Material for this task:
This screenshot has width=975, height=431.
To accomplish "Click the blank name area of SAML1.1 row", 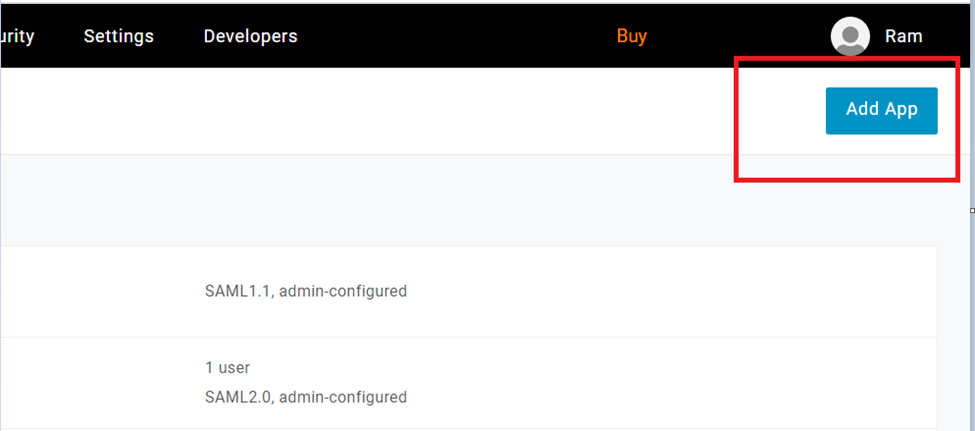I will pyautogui.click(x=90, y=292).
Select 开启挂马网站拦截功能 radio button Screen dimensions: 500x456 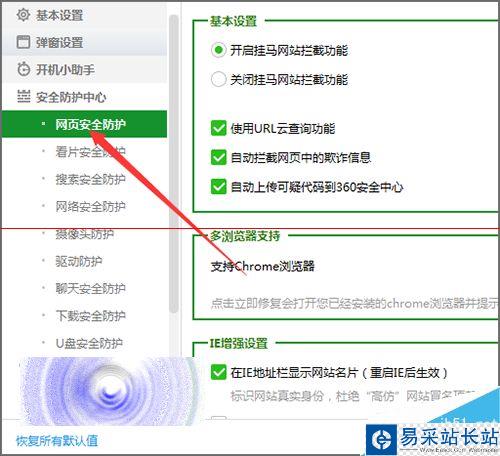coord(218,50)
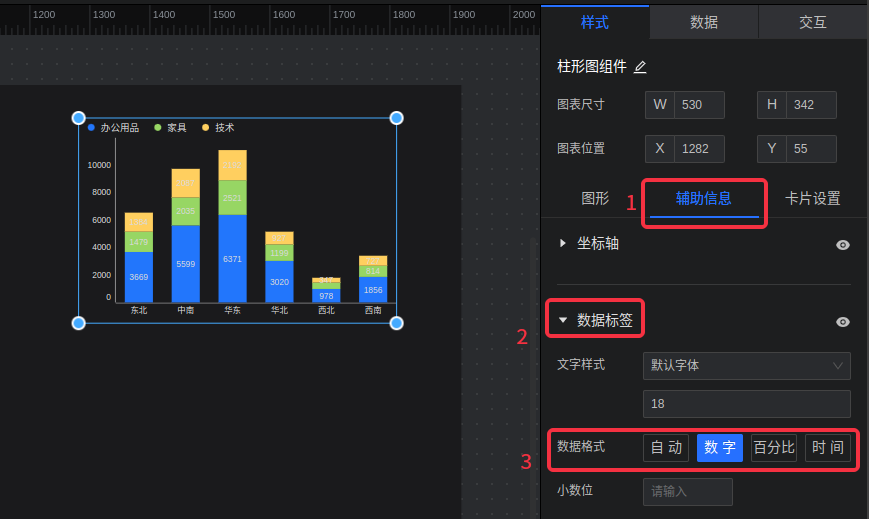
Task: Choose 百分比 data format
Action: pyautogui.click(x=773, y=448)
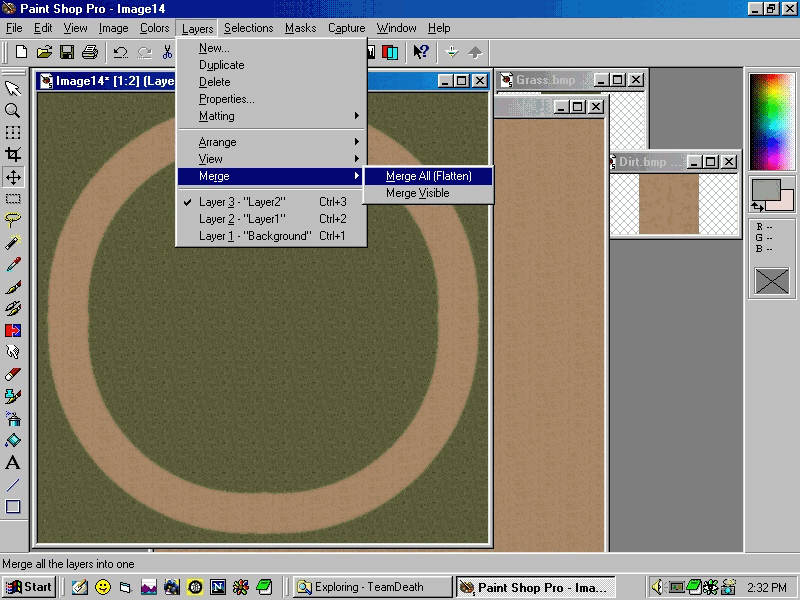
Task: Choose the Mover tool
Action: click(13, 177)
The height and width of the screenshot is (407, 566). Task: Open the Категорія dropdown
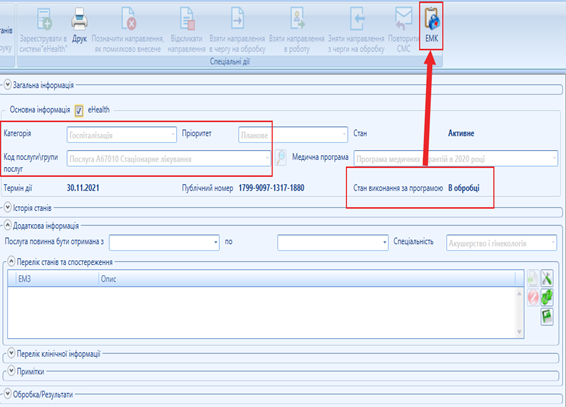click(x=122, y=135)
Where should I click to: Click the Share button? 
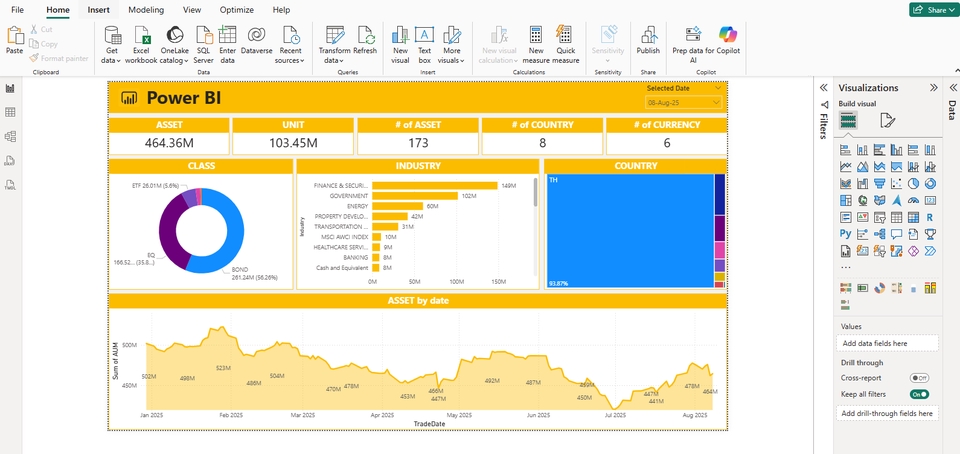tap(932, 9)
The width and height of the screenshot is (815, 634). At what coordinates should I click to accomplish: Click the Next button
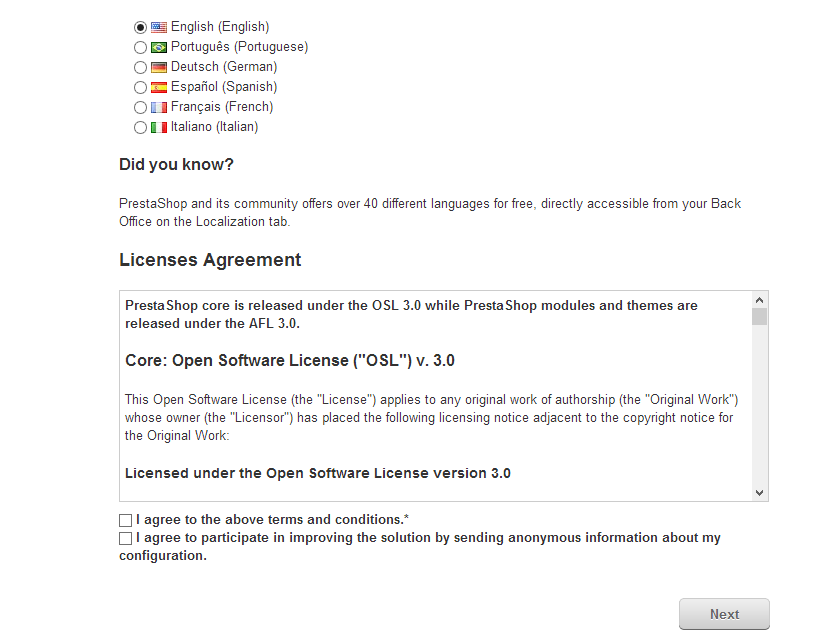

Task:
The lines from the one containing "Where should I" up to and including the last line of the material above are to be given again exactly; any pictures are dropped.

Task response:
Where should I click to: Click the Share button? 
tap(932, 9)
The width and height of the screenshot is (815, 634). At what coordinates should I click to accomplish: Click the Next button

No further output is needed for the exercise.